XGBoost, developed by Chen and Guestrin [86], is a decision tree-based gradient-boosting algorithm that iteratively improves predictions by correcting the errors left by previous trees. The outputs of all trees are weighted and aggregated for the final prediction. To prevent overfitting and enhance efficiency, XGBoost employs row-based and feature-based random subsampling, improving both training speed and model robustness [86]. It outperforms traditional methods in accuracy, speed, and scalability, making it a preferred choice for classification and regression tasks in scientific research [87,88,89]. XGBoost’s high performance has led to widespread adoption in data science platforms. However, it requires meticulous hyperparameter tuning and longer training times for large datasets [86].

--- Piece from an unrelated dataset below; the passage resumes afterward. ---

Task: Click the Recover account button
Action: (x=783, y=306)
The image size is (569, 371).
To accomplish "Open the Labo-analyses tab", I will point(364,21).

2.3.4. Hyperparameters Tuning

Hyperparameters are user-defined settings that shape the training process of a ML model. These values remain constant throughout training and are not directly involved in the learning process. Hyperparameter optimization refers to the process of improving a ML model’s performance by fine-tuning these parameters. Properly optimized hyperparameters can lead to higher accuracy compared to default settings, positively contributing to the model’s efficiency [90,91]. Although hyperparameters can be manually adjusted, this approach becomes unsustainable for models dealing with large datasets due to the high computational cost and the inefficiency of trial-and-error tuning.

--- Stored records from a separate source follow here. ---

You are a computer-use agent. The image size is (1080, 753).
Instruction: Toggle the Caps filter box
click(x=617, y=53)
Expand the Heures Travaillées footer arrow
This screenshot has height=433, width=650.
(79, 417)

In this study, hyperparameter tuning was performed using Optuna, an automated framework known for its efficiency, flexibility, and advanced search capabilities. Tuning was conducted exclusively on the training set, employing an 80/20 split with five-fold cross-validation to optimize model performance while keeping the test set strictly reserved for final evaluation. Unlike traditional grid search or random search methods, which require extensive computational resources and often explore the hyperparameter space inefficiently, Optuna employs Bayesian optimization with the Tree-structured Parzen Estimator algorithm. This approach significantly reduces the number of trials needed to reach optimal hyperparameters by focusing the search on promising regions of the parameter space. One of the key advantages of Optuna is its ability to implement early pruning mechanisms, dynamically stopping underperforming trials before full completion. This feature is particularly beneficial for complex ML models, as it prevents unnecessary computational overheads and accelerates convergence. Additionally, Optuna allows for automated hyperparameter tuning with trial-based learning, adapting the search strategy based on previous iterations, which enhances efficiency and precision in parameter selection. Thus, the selection of Optuna was driven by its ability to balance computational efficiency with high-performance optimization, making it an ideal choice for refining ML models in wildfire classification tasks [92,93]. The optimized hyperparameters for different models in this study are as follows:

AdaBoost: {n_estimators: 461}, {min_samples_split: 7}, {min_samples_leaf: 7} {eta (learning_rate): 0.02787}.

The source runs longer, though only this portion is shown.